文芸同人誌「勢陽」第34号(志摩市)
【「日之影・柳川・東郷」桂一雄】
関西からと思われるが、大学2年のときに、宮崎県の祖父母を訪ねる話から、表題の地域を旅する想い出話。祖父母が多く語られるので、筆者にとっての好ましい思い出の記録である。回想記は多いが、焦点を絞って述べられているので、エッセイとして、良いものになっている。テレビ番組によると、過去の記憶を甦らすことは、精神を活性化させる効果があるとか。

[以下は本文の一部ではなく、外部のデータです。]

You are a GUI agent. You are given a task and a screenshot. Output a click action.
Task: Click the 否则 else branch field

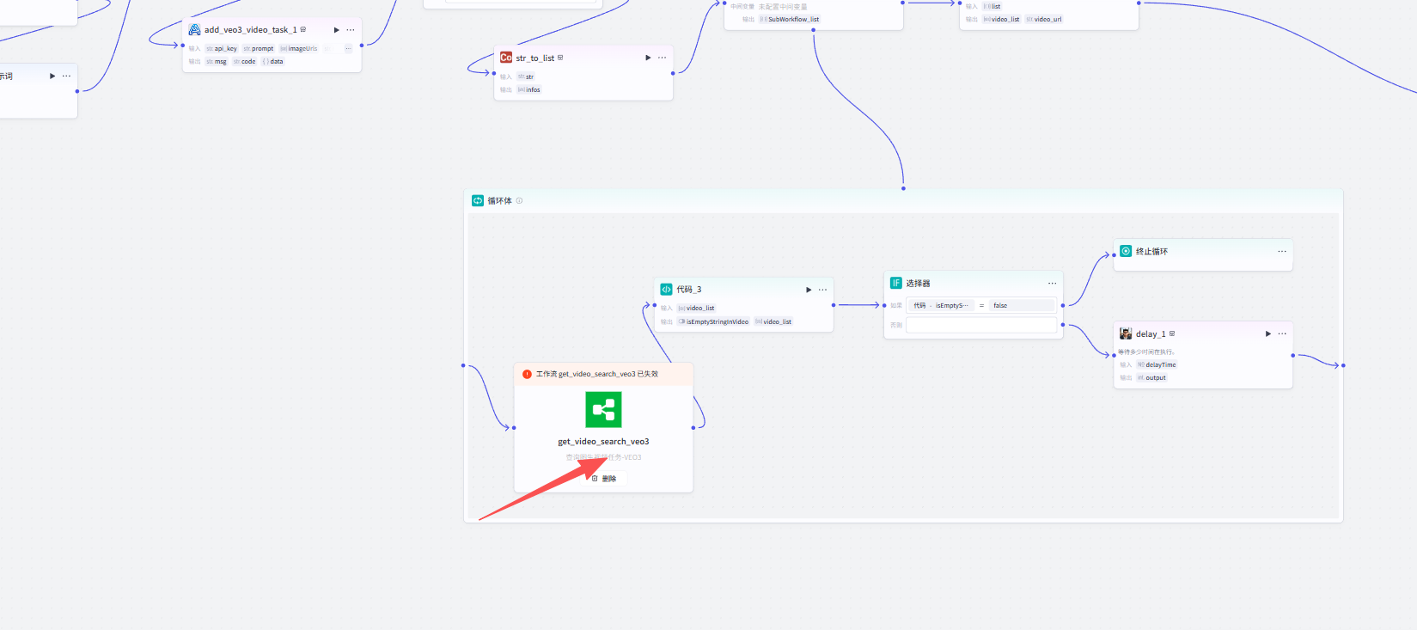(x=980, y=325)

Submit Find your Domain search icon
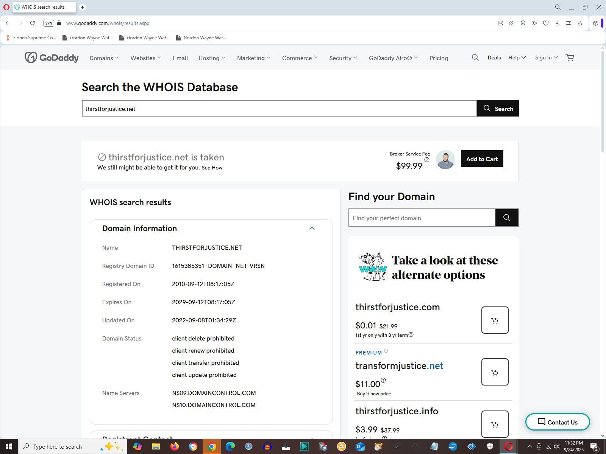point(506,218)
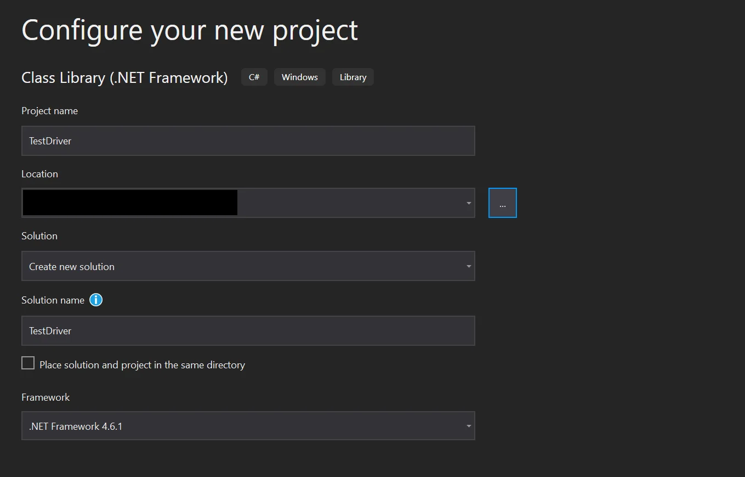Viewport: 745px width, 477px height.
Task: Click the 'Create new solution' text
Action: [x=72, y=267]
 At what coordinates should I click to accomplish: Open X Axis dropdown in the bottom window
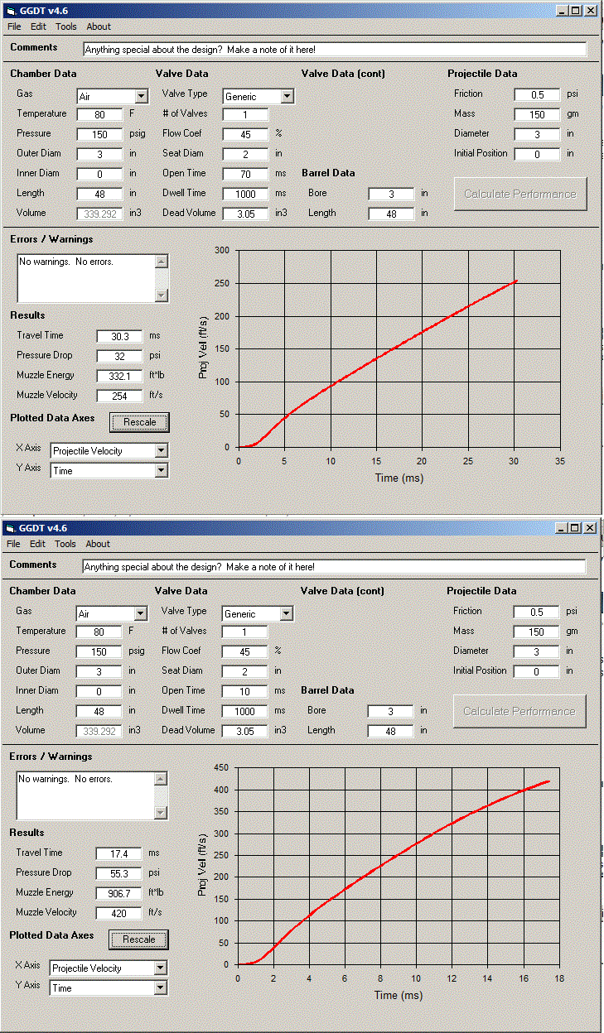coord(161,968)
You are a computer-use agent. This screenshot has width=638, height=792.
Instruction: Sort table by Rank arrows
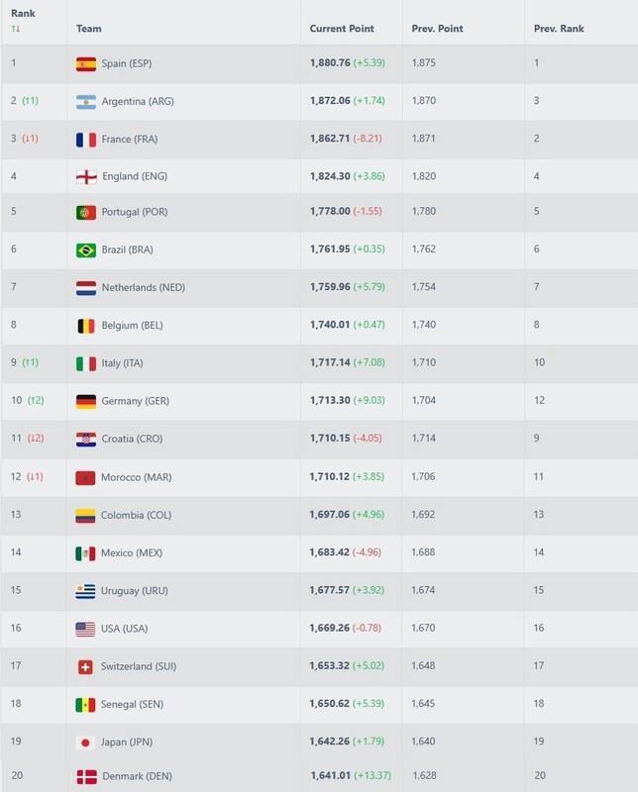point(15,29)
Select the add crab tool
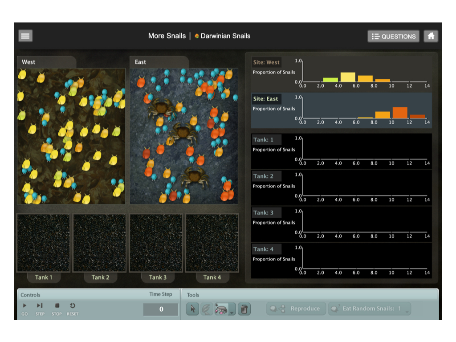The width and height of the screenshot is (456, 342). tap(221, 309)
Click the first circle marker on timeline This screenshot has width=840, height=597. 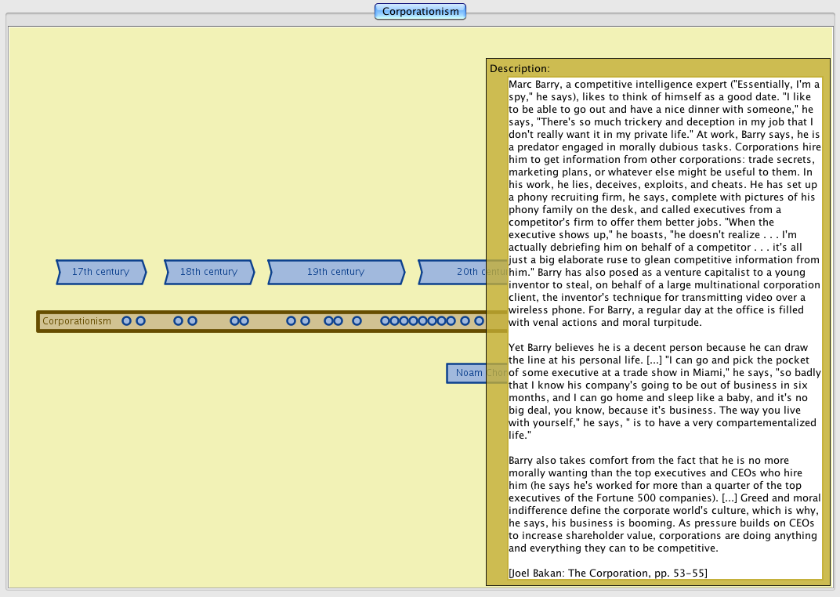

【「世界がぐらりーコロナ禍の影響(浦島伝説やリーマンショックや闇の力)2012年2月1日」秋葉清明】
初老の男のコロナ過での生活のなかに、浦島太郎もどきになって龍宮城もどきの生活を妄想したりする。そころまでは、完全に小説。それに追加して、コロナ禍での生活心得の評論がある。同人雑誌ならではの、自由な表現が目立つ。読んで面白いものになっている。
【「戦時下の青春」夢之岳夫】
大正14年生まれの91歳の私が、終戦間際の特攻隊の任命を受けるが、直前で終戦になる。その当時の青春生活を描いている。また戦時中の地震についても、新聞記事資料のようなところがある。体験記のようであるが、随所に、記憶とは思えない箇所があり、おそらくもっと若い人による事実のフィクション過であろうと思った。
【「チャンスの神様」櫛谷文夫】
グループホームの経営者である山本は、コロナ禍で感染症対策用のゴミ箱を社員から要求される。変な話だが、ユーモアを出そうとするす努力は、文芸的に思える。
【「鯰の黒べえ」曽根憲作】
彦根城のお堀に、鯰の黒べえが主となって住んでいる。すると、城下の貧乏侍が病気になる。娘が、父親の病は、鯰の肝を食べると治ると聞く。それを知った黒べえは、老師に相談をする。老師は、この世の出来事は全て夢である、と答える。黒べえは、感じ入って、すべてのものは幻であり、存在は無である、とさとり、武士の娘に釣られに向かう。これは仏教本「金剛経」にある「一切有為の法は、夢幻泡影の如く、露の如くまた電の如し、応に如是の観を作すべし」というものがある。その精神布教であろうか。
【「うのと駿之介捕り物余話(第5話)」水田まり】
江戸時代の江戸の土地柄、風俗が手の内にあり、岡っ引き捕り物帳形式の風俗小説となっている。そのため、当時の情勢に生き方や人情を描いている。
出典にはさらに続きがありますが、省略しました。